-- Opening Marker --

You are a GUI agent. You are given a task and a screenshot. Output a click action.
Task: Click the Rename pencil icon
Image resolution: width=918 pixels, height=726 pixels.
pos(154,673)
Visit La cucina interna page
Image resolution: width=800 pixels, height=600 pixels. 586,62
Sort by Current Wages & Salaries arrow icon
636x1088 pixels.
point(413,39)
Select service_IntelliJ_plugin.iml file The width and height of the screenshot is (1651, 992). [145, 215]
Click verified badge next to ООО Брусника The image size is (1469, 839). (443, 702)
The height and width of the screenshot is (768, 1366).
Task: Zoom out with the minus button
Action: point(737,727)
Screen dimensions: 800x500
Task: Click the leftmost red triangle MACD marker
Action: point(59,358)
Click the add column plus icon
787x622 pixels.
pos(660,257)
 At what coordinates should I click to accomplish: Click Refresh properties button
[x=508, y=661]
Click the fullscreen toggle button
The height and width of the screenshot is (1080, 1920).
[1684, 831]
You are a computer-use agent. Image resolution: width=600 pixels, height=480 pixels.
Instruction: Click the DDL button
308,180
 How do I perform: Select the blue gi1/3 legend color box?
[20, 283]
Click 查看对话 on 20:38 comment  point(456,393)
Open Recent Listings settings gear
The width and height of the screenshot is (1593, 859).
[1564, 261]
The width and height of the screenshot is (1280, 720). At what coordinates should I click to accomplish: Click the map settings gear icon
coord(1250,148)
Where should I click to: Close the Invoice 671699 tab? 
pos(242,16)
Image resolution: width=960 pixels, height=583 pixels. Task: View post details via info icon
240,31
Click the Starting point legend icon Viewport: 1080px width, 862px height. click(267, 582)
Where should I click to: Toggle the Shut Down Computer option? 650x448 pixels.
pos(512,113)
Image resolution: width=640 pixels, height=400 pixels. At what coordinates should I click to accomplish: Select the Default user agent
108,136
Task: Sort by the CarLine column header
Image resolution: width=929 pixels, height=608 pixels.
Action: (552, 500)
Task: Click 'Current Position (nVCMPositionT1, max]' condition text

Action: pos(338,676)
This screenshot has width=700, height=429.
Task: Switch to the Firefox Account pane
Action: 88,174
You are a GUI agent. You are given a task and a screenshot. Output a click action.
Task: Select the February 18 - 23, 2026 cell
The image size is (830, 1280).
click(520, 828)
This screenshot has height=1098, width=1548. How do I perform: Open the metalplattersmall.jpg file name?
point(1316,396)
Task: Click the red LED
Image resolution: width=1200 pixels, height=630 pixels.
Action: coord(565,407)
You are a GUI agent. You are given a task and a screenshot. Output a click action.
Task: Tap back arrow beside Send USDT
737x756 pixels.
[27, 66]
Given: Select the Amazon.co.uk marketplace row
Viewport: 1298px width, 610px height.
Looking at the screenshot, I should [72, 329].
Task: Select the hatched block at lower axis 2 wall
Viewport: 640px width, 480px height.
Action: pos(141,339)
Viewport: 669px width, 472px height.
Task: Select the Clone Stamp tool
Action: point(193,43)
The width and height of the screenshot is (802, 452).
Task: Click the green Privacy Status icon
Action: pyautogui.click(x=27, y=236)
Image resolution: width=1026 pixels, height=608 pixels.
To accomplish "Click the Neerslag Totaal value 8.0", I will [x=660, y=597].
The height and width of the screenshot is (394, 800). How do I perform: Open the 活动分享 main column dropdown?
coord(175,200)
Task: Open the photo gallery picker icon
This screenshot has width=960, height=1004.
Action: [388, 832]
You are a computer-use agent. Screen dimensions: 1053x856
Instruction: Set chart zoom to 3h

-- Closing Marker --

**TASK DETAILS:**
What's needed is a word-for-word restatement of all the entries.

**ANSWER BELOW:**
You are a GUI agent. You are given a task and a screenshot. Output a click action.
Task: Click the Rename pencil icon
Image resolution: width=918 pixels, height=726 pixels.
pos(154,673)
Visit La cucina interna page
Image resolution: width=800 pixels, height=600 pixels. 586,62
Sort by Current Wages & Salaries arrow icon
636x1088 pixels.
point(413,39)
Select service_IntelliJ_plugin.iml file The width and height of the screenshot is (1651, 992). [145, 215]
Click verified badge next to ООО Брусника The image size is (1469, 839). (443, 702)
The height and width of the screenshot is (768, 1366).
Task: Zoom out with the minus button
Action: point(737,727)
Screen dimensions: 800x500
Task: Click the leftmost red triangle MACD marker
Action: point(59,358)
Click the add column plus icon
787x622 pixels.
pos(660,257)
 At what coordinates should I click to accomplish: Click Refresh properties button
[x=508, y=661]
Click the fullscreen toggle button
The height and width of the screenshot is (1080, 1920).
[1684, 831]
You are a computer-use agent. Image resolution: width=600 pixels, height=480 pixels.
Instruction: Click the DDL button
308,180
 How do I perform: Select the blue gi1/3 legend color box?
[20, 283]
Click 查看对话 on 20:38 comment  point(456,393)
Open Recent Listings settings gear
The width and height of the screenshot is (1593, 859).
[1564, 261]
The width and height of the screenshot is (1280, 720). At what coordinates should I click to accomplish: Click the map settings gear icon
coord(1250,148)
Where should I click to: Close the Invoice 671699 tab? 
pos(242,16)
Image resolution: width=960 pixels, height=583 pixels. Task: View post details via info icon
240,31
Click the Starting point legend icon Viewport: 1080px width, 862px height. click(267, 582)
Where should I click to: Toggle the Shut Down Computer option? 650x448 pixels.
pos(512,113)
Image resolution: width=640 pixels, height=400 pixels. At what coordinates should I click to accomplish: Select the Default user agent
108,136
Task: Sort by the CarLine column header
Image resolution: width=929 pixels, height=608 pixels.
Action: (552, 500)
Task: Click 'Current Position (nVCMPositionT1, max]' condition text

Action: pos(338,676)
This screenshot has width=700, height=429.
Task: Switch to the Firefox Account pane
Action: 88,174
You are a GUI agent. You are given a task and a screenshot. Output a click action.
Task: Select the February 18 - 23, 2026 cell
The image size is (830, 1280).
click(520, 828)
This screenshot has height=1098, width=1548. How do I perform: Open the metalplattersmall.jpg file name?
point(1316,396)
Task: Click the red LED
Image resolution: width=1200 pixels, height=630 pixels.
Action: coord(565,407)
You are a GUI agent. You are given a task and a screenshot. Output a click action.
Task: Tap back arrow beside Send USDT
737x756 pixels.
[27, 66]
Given: Select the Amazon.co.uk marketplace row
Viewport: 1298px width, 610px height.
Looking at the screenshot, I should [72, 329].
Task: Select the hatched block at lower axis 2 wall
Viewport: 640px width, 480px height.
Action: pos(141,339)
Viewport: 669px width, 472px height.
Task: Select the Clone Stamp tool
Action: point(193,43)
The width and height of the screenshot is (802, 452).
Task: Click the green Privacy Status icon
Action: pyautogui.click(x=27, y=236)
Image resolution: width=1026 pixels, height=608 pixels.
To accomplish "Click the Neerslag Totaal value 8.0", I will [x=660, y=597].
The height and width of the screenshot is (394, 800). How do I perform: Open the 活动分享 main column dropdown?
coord(175,200)
Task: Open the photo gallery picker icon
This screenshot has width=960, height=1004.
Action: [388, 832]
You are a computer-use agent. Screen dimensions: 1053x856
Instruction: Set chart zoom to 3h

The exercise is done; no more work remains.